A trente ans, je n'avais jamais vu ce film, classique, s'il en est, dans la cinéphilie contemporaine. C'est probablement pour cela que j'avais évité jusqu'ici son visionnage. Trop d'attentes, l'impression aussi de le connaître déjà. Vouloir voir Apocalypse Now, c'est accepter son cortège bruyant, colossal. C'est une œuvre qui habite le septième art et l'imaginaire des cinéastes, à tel point que si l'on aime les films, on a nécessairement déjà vu un millier de réponses et d'échos au monument de Francis Ford Copolla.

## [Données]
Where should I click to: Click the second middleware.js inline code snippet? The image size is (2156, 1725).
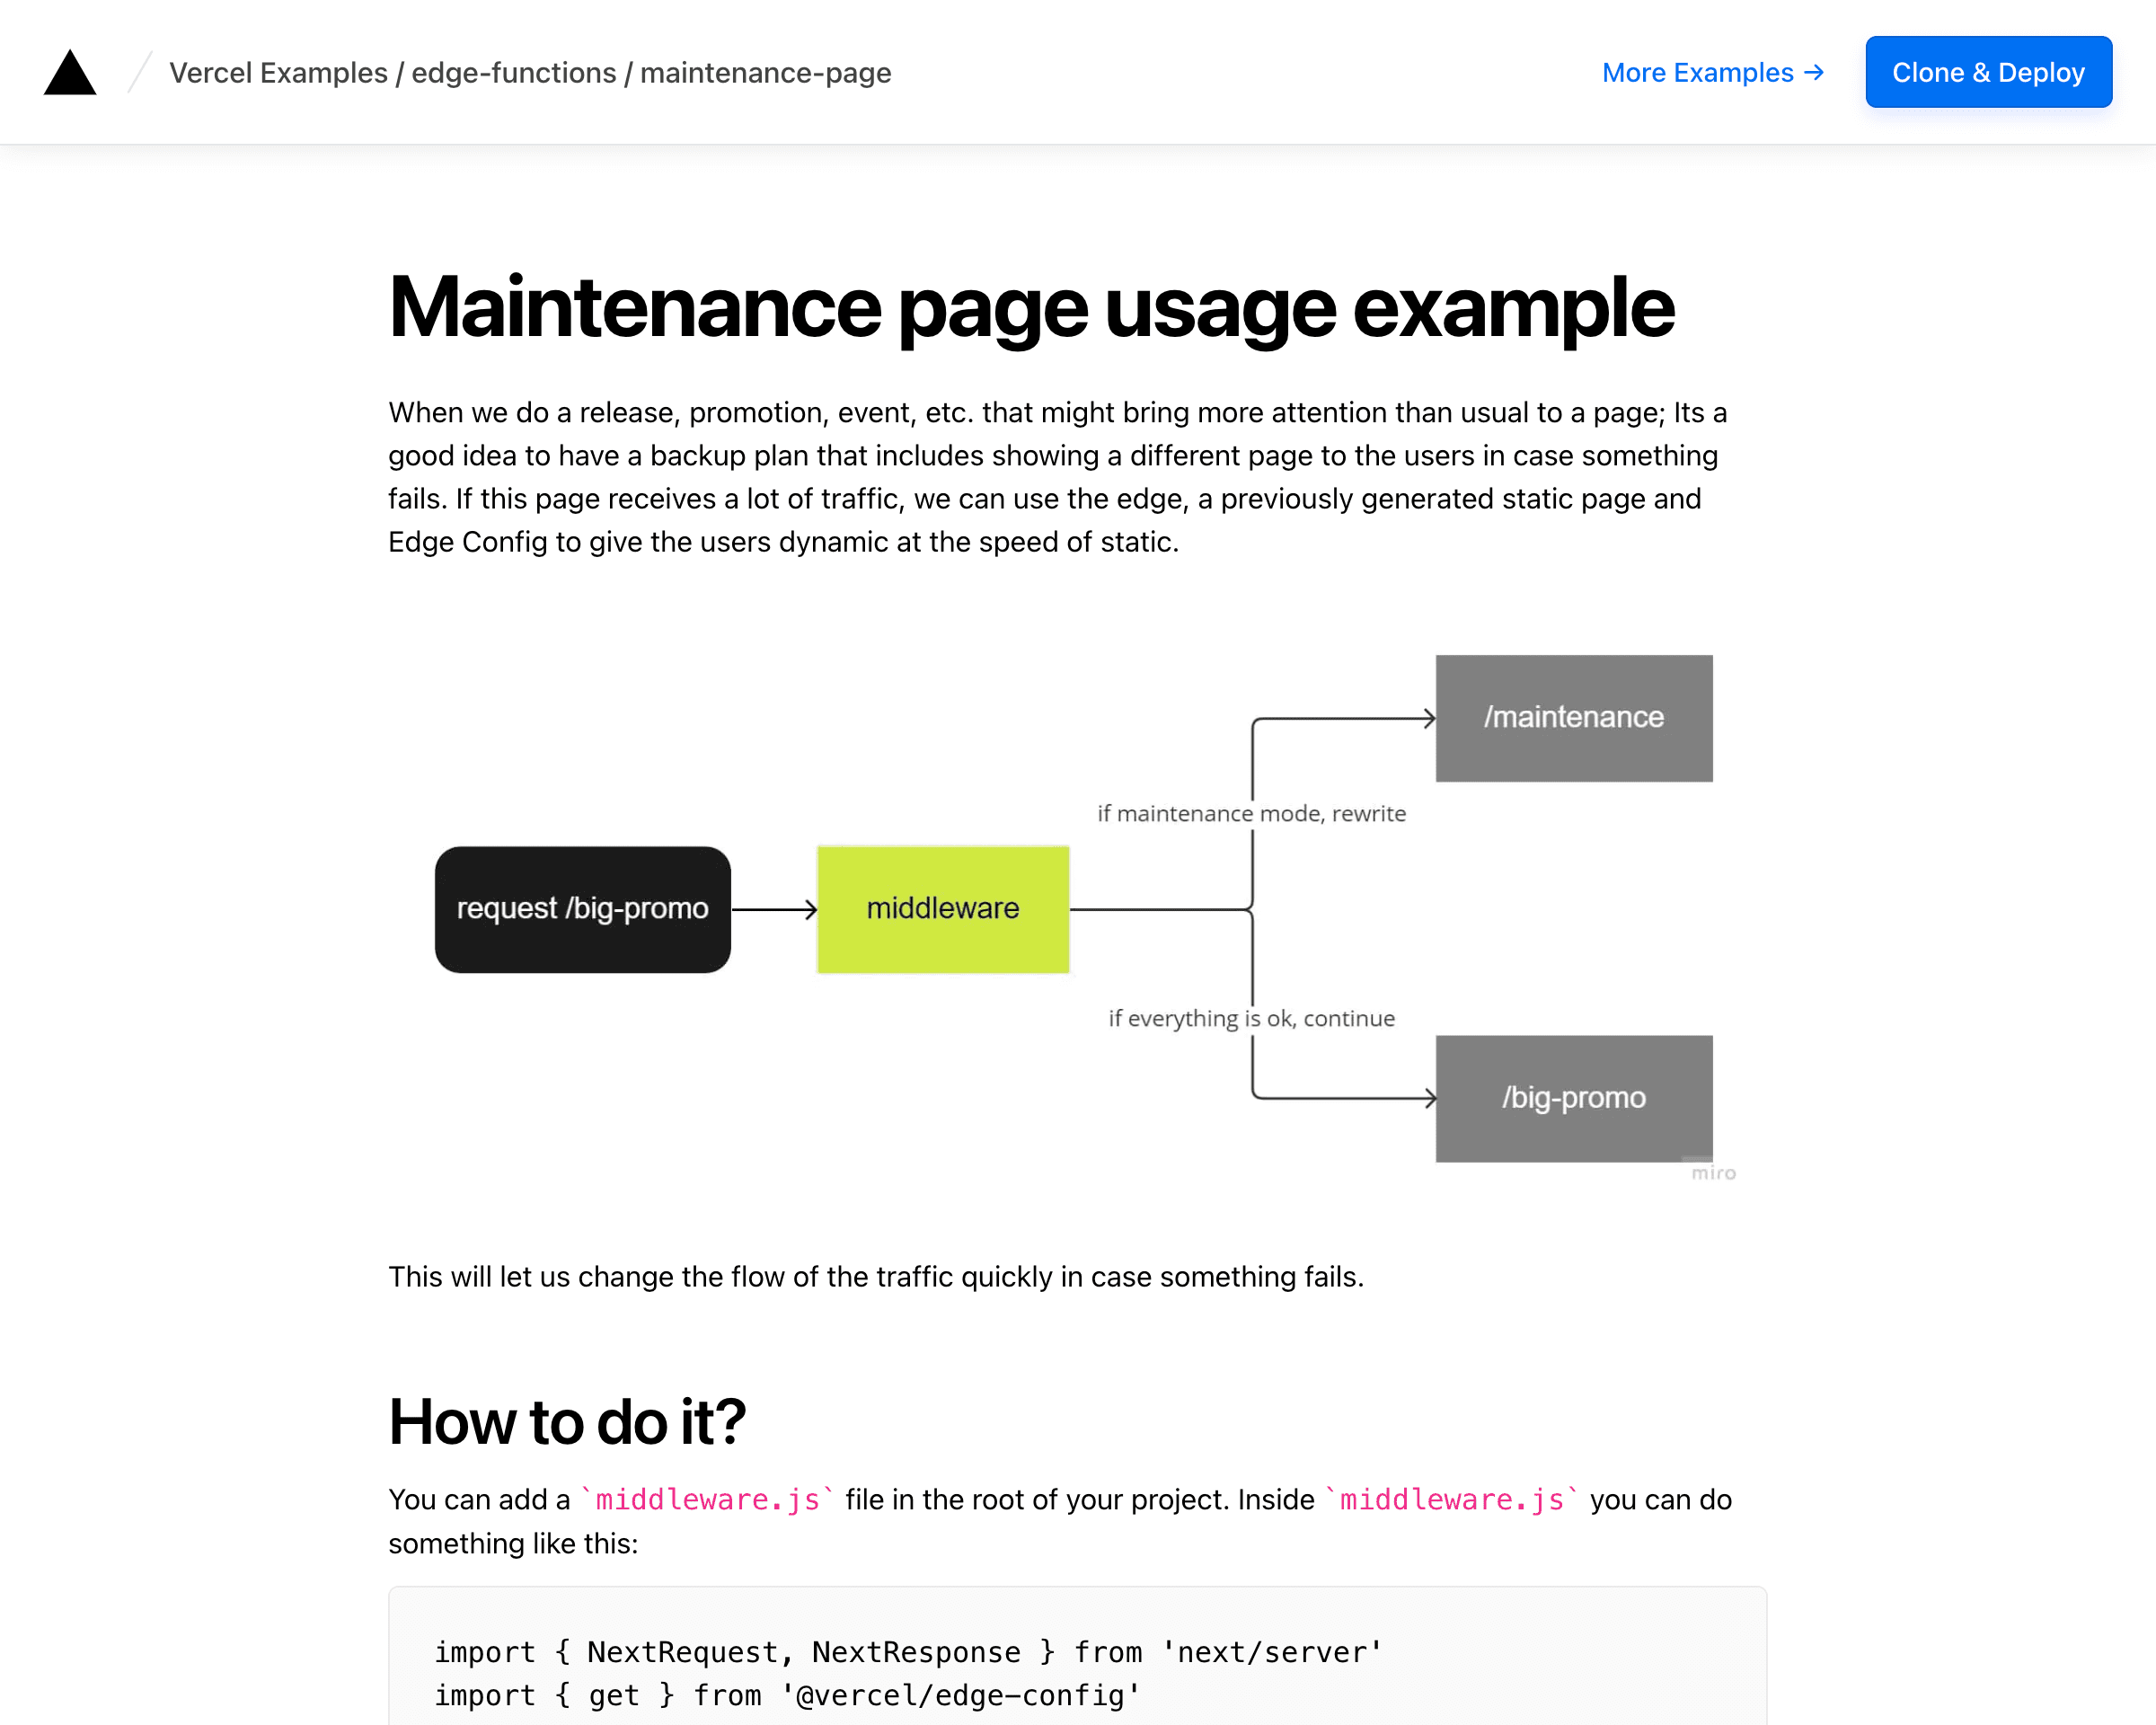(1451, 1499)
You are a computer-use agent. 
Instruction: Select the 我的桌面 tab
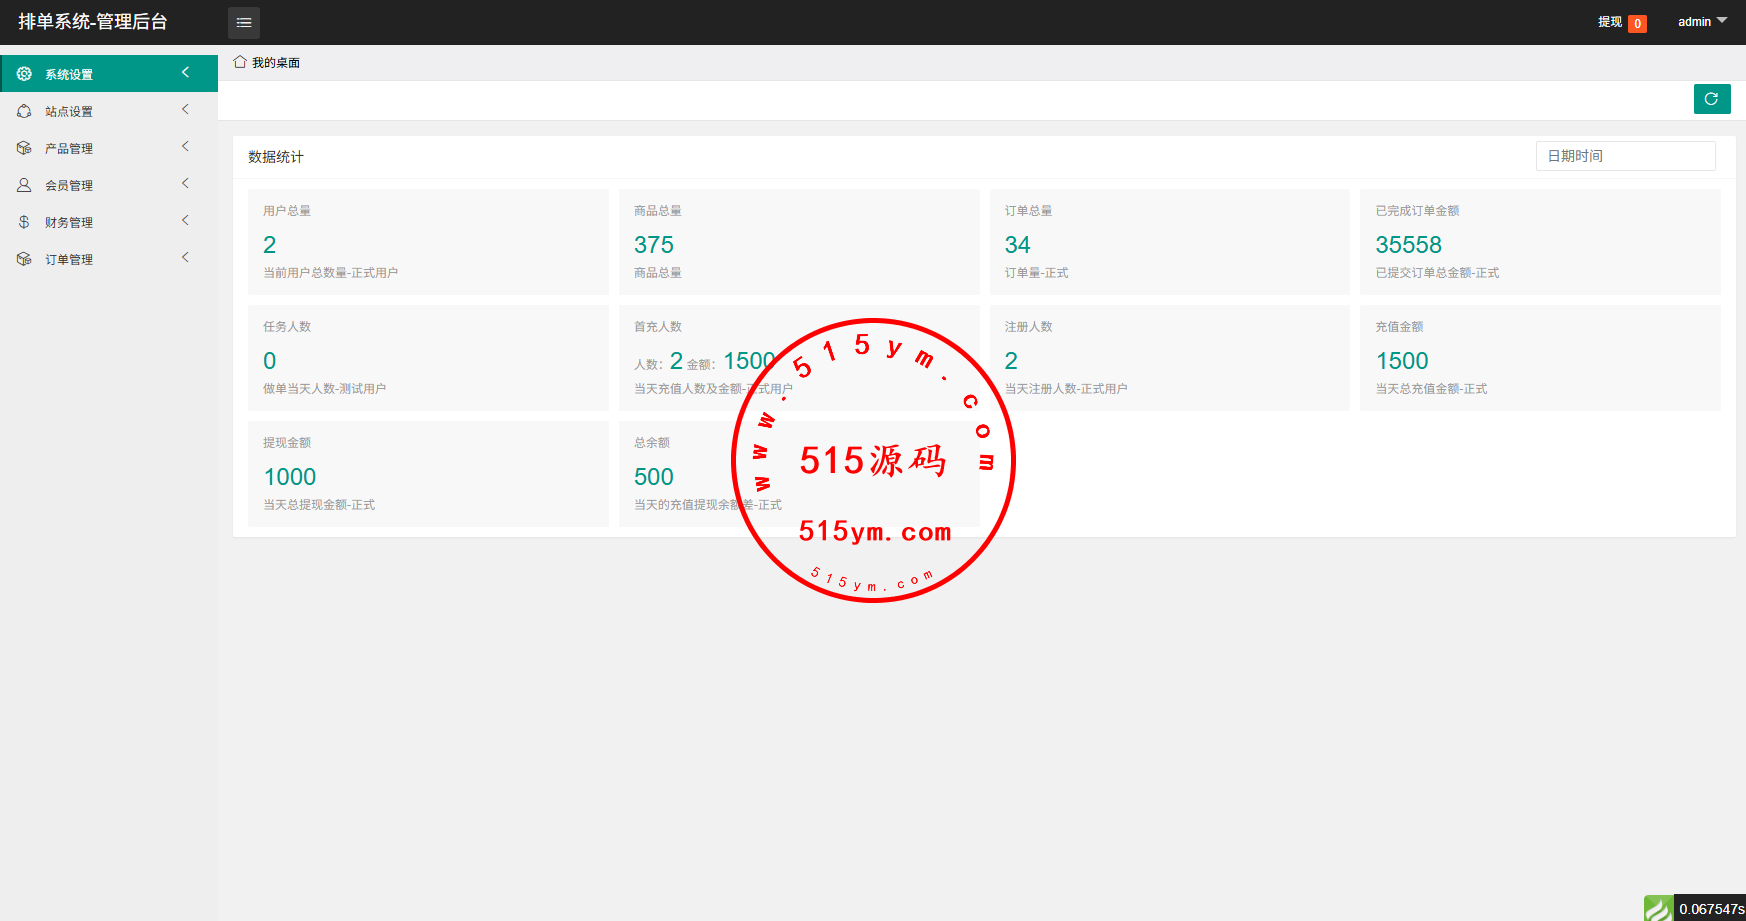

## [Exercice proposé]
Reproduisez à l'identique le passage du texte fourni qui va de « A trente ans, je » jusqu'à « Francis Ford Copolla. » inclus. Les lignes n'ont aucun lien avec le texte fourni.

## [Corrigé]
A trente ans, je n'avais jamais vu ce film, classique, s'il en est, dans la cinéphilie contemporaine. C'est probablement pour cela que j'avais évité jusqu'ici son visionnage. Trop d'attentes, l'impression aussi de le connaître déjà. Vouloir voir Apocalypse Now, c'est accepter son cortège bruyant, colossal. C'est une œuvre qui habite le septième art et l'imaginaire des cinéastes, à tel point que si l'on aime les films, on a nécessairement déjà vu un millier de réponses et d'échos au monument de Francis Ford Copolla.